Saïda l'heureuse
Chapitre 4

Dans le sillon transversal ouvert par l'oued Saïda, une petite plaine d'effondrement s'arrondit, comblée de dépôts alluviaux anciens et couverte, en 1840, par une brousse de palmiers nains et de jujubiers sauvages. A proximité du site préhistorique, berbère, romain et arabe du "Vieux Saïda", à 2 kms au sud du centre actuel, Abd-El-Kader a installé, comme à Tagremaret, un de ses magasins de céréales et de munitions qu'il a incendié, à l'arrivée du général Bugeaud, le 22 octobre 1841. Il n'en reste, alors, plus que des pans de murailles écroulées se dressant dans un pays désert.

L'armée estime l'importance stratégique de la position géographique de Saïda, comme pivot des opérations vers les Hauts plateaux, contre les tribus fidèles à Abd-El-Kader, que celui-ci finit par abandonner à elles-mêmes. Lamoricière et Bugeaud font construire, dés mars 1844, près du poste militaire, une redoute, noyau de la ville actuelle, sur une butte dominant l'oued, à l'orée de la gorge et sur la route ouverte alors sur 70 kms, à partir de Mascara. Il s'agit d'une enceinte fortifiée rectangulaire flanquée de redans aux angles et coupée pour livrer passage aux quatre portes de Mascara au nord, de Tiaret à l'est, de Sidi-Bel-Abbès à l'ouest, du Kreider au sud.

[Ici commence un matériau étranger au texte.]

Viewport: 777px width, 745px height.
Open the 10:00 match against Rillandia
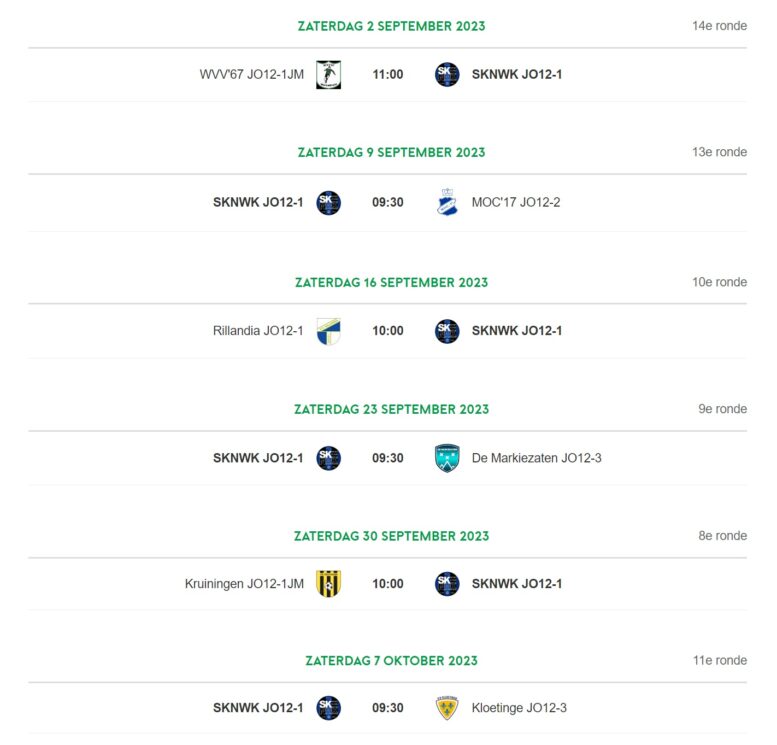pyautogui.click(x=388, y=331)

En 1847, cet établissement militaire groupe huit bâtiments: infirmerie, l'hôpital actuel, magasins d'intendance et casernes. Des lots de jardin sont distribués au sud tandis qu'à l'ouest tourne un moulin à farine.

De 1845 à 1870, le poste de Saïda est le centre des opérations militaires rayonnant vers les Hauts plateaux et les montagnes de l'Atlas Saharien. En 1845, malgré une tempête de neige et vague de froid, le colonel Géry razzie la tribu des Sdamas, à l'est de Saïda, et s'empare de Brezina à 70 kms de Géryville. En 1852, Bouscares occupe Géryville, où il fonde un poste militaire. En 1864, le colonel Beauprêtre pénètre dans le djebel Amour; en 1878, le général Deligny soumet les Ouled Sidi Cheikh. En 1886, le 1er Régiment de la Légion Etrangère assure la sécurité de l'arrière-pays et cantonne autour de la Redoute de Saïda dont il constitue son deuxième berceau, après Sidi-Bel-Abbès. A partir de ce poste, la Légion trace des routes, plante des arbres et construit une importante caserne, centre d'instruction jusqu'en 1962.

En 1845, Saïda ne compte qu'une centaine de civils européens, surtout des Espagnols, vivandiers et cantiniers. Grâce à sa position géographique, son marché est achalandé par les indigènes en chevaux, bestiaux, laine, volailles, grains, beurre, oeufs, fruits, légumes, charbon de bois, sel et peaux. En 1850, le géologue Pouyanne prévoit que la plaine conviendra "à la culture de l'olivier et de la vigne". Ce n'est qu'en 1860 que l'on y établit un centre de colonisation puis, en 1862, on y créé officiellement un centre civil, vingt ans après que Bugeaud ait prévu que "la conquête serait stérile sans la colonisation". En 1872, Saïda devient le siège d'une commune mixte de 7000 km2 et, en 1880, la ville est promue commune de plein exercice, dotée d'un maire et d'un conseil principal, puis, finalement sous-préfecture.